Could you restate the data word for word?

(RECORDS TO PROCESS begins)

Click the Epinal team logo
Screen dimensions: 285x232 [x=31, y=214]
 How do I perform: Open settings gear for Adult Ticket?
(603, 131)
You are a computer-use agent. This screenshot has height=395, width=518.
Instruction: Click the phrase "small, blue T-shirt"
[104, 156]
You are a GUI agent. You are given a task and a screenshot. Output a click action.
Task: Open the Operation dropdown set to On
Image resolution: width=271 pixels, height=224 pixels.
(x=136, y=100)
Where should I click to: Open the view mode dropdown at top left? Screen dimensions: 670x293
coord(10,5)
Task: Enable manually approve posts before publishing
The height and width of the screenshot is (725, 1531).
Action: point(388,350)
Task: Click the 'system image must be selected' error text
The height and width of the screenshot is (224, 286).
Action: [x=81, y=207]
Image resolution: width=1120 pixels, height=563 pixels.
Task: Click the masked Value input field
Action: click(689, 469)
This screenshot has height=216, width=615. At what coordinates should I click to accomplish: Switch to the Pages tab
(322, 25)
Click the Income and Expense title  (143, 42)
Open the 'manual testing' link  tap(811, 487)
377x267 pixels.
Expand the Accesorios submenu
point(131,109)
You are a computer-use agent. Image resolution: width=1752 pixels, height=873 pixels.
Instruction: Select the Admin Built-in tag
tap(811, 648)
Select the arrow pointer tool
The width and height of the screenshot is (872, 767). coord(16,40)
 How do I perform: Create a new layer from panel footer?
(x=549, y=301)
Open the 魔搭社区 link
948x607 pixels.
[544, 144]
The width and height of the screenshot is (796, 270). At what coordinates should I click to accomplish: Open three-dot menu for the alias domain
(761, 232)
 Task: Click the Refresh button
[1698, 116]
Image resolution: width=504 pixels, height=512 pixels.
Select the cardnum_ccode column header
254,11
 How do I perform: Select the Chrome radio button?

(RECORDS TO PROCESS ends)

▸ **COMPLETED TASK**:
Click the Epinal team logo
Screen dimensions: 285x232 [x=31, y=214]
 How do I perform: Open settings gear for Adult Ticket?
(603, 131)
You are a computer-use agent. This screenshot has height=395, width=518.
Instruction: Click the phrase "small, blue T-shirt"
[104, 156]
You are a GUI agent. You are given a task and a screenshot. Output a click action.
Task: Open the Operation dropdown set to On
Image resolution: width=271 pixels, height=224 pixels.
(x=136, y=100)
Where should I click to: Open the view mode dropdown at top left? Screen dimensions: 670x293
coord(10,5)
Task: Enable manually approve posts before publishing
The height and width of the screenshot is (725, 1531).
Action: point(388,350)
Task: Click the 'system image must be selected' error text
The height and width of the screenshot is (224, 286).
Action: [x=81, y=207]
Image resolution: width=1120 pixels, height=563 pixels.
Task: Click the masked Value input field
Action: click(689, 469)
This screenshot has height=216, width=615. At what coordinates should I click to accomplish: Switch to the Pages tab
(322, 25)
Click the Income and Expense title  (143, 42)
Open the 'manual testing' link  tap(811, 487)
377x267 pixels.
Expand the Accesorios submenu
point(131,109)
You are a computer-use agent. Image resolution: width=1752 pixels, height=873 pixels.
Instruction: Select the Admin Built-in tag
tap(811, 648)
Select the arrow pointer tool
The width and height of the screenshot is (872, 767). coord(16,40)
 How do I perform: Create a new layer from panel footer?
(x=549, y=301)
Open the 魔搭社区 link
948x607 pixels.
[544, 144]
The width and height of the screenshot is (796, 270). At what coordinates should I click to accomplish: Open three-dot menu for the alias domain
(761, 232)
 Task: Click the Refresh button
[1698, 116]
Image resolution: width=504 pixels, height=512 pixels.
Select the cardnum_ccode column header
254,11
 How do I perform: Select the Chrome radio button?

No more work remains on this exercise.